Il lungo viaggio di Alberto Simonelli: «Lo sport è diventato la mia vita»

Il campione paralimpico di tiro con l'arco racconta il suo percorso iniziando dalla prima conquista, la più grande: «Vinco ogni giorno quando inizio ad allenarmi»
Il lungo viaggio di Alberto Simonelli: «Lo sport è diventato la mia vita»

Un percorso incredibile che lo ha consacrato un punto di riferimento nella Nazionale paralimpica di tiro con l'arco. L'ultima impresa è avvenuta ai Mondiali di Tiro con l'Arco di Città del Messico dove ha gareggiato con atleti normodotati e ha vinto un argento. Lui, Alberto ‘Rolly’ Simonelli, vive per lo sport, che considera la sua migliore medicina. «Ho sempre fame di medaglie. Nel 1993, quando ho avuto l’incidente che mi ha messo in carrozzina, andavo solo in mountain bike. Poi lo sport è diventato la mia vita: vinco ogni giorno quando inizio ad allenarmi. La voglia di gareggiare e vincere, ma anche i sacrifici necessari per riuscirci, sono la mia medicina, la mia salute, il mio motivo di vita». 

 

Dove l' hanno portata nell'ultimo anno i suoi sacrifici e la sua voglia?

«Ho partecipato ai paramondiali a Pechino, dove abbiamo vinto l’oro a squadre. Ma l’ultima medaglia, ai mondiali di Città del Messico, l’ho vinta gareggiando con atleti normodotati. Loro in piedi, io seduto, l’importante è centrare il paglione, che è poi il bersaglio verso cui ogni arciere scaglia le proprie frecce. Questa è la barriera che ho abbattuto tante volte: nello sport siamo tutti uguali e io sono orgoglioso di averlo dimostrato tante volte».

 

Nel 2016 Rolly ha vinto l’argento individuale alle Paralimpiadi di Rio de Janeiro, bissando il secondo posto ottenuto alle Paralimpiadi di Pechino 2008. Grande emozione e foto in prima pagina sui giornali. Solo che la vita di un atleta non inizia e non finisce sul campo di gara. A Pechino, come in Messico, negli Stati Uniti o in Repubblica Ceca bisogna arrivarci. E quando si è lì, bisogna anche muoversi, prendere un autobus, arrivare all’hotel, andare a pranzo o in bagno. Cosa si impara, girando il mondo in carrozzina, Rolly?
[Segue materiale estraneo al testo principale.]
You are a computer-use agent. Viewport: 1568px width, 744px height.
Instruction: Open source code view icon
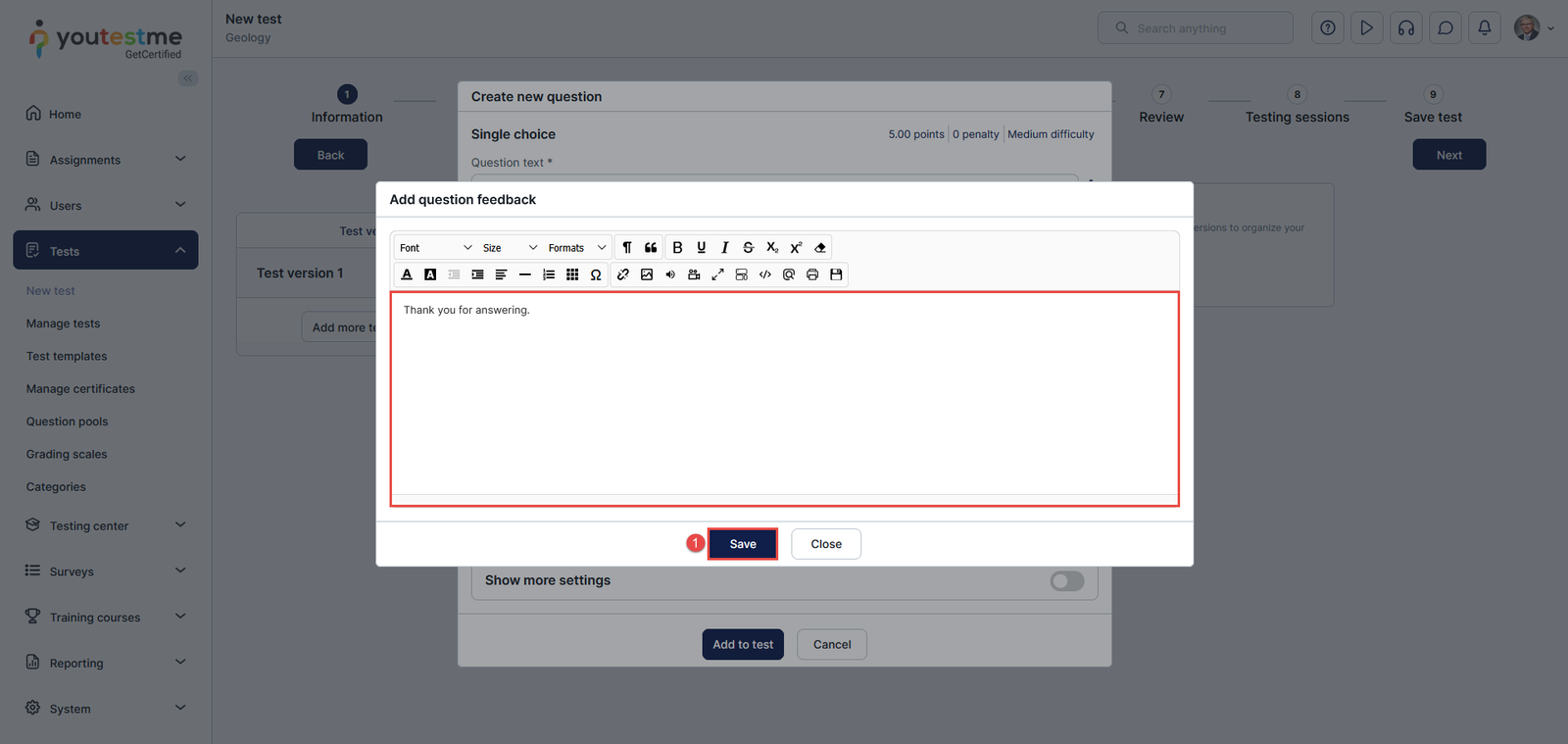tap(765, 274)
«Medaglie e barriere vanno insieme. Girando il mondo ti trovi praticamente sempre ad affrontare barriere, se non le trovi negli aeroporti, le trovi negli hotel, nei bus dei trasferimenti o sui campi da gara. Il nostro non è un mondo ideale in cui muoversi liberamente. Per quello che ho visto io, non siamo ancora arrivati nemmeno al 50% della soluzione del problema delle barriere per chi ha problemi di movimento. Anche solo per andare un giorno in qualsiasi posto, devi sempre studiare prima l’itinerario e informarti al 100% di cosa trovi».

 

E cosa trova?

«Se non è negli USA è in Messico, se non è in Francia è in Romania, tu vai, chiedi, e ti dicono che l'albergo ha camere accessibili per la disabilità. Poi arrivi e i trasporti non ci sono mai, o ci sono pullman senza pedana. In Messico c’erano pullman antichi. Non solo non avevano neanche l’ombra di una pedana, ma anche la porta di accesso al pullman era di 60 centimetri. E quindi, anche trovando qualcuno che mi prendesse con la carrozzina per farmi salire, non sarei mai passato dalla porta. Ti devi adattare sempre, in mille modi diversi. Due settimane fa sono andato per una gara del circuito a Marrakech, in Marocco: la camera era accessibile, però per arrivare in camera c'erano due rampe da paura. Potevi essere forte quanto volevi, ma da solo non potevi arrivare in cima. Avevi sempre bisogno di qualcuno che ti spingesse. Autonomia zero, spirito di adattamento tanto. Impari a chiedere aiuto e a vincere nonostante tutto».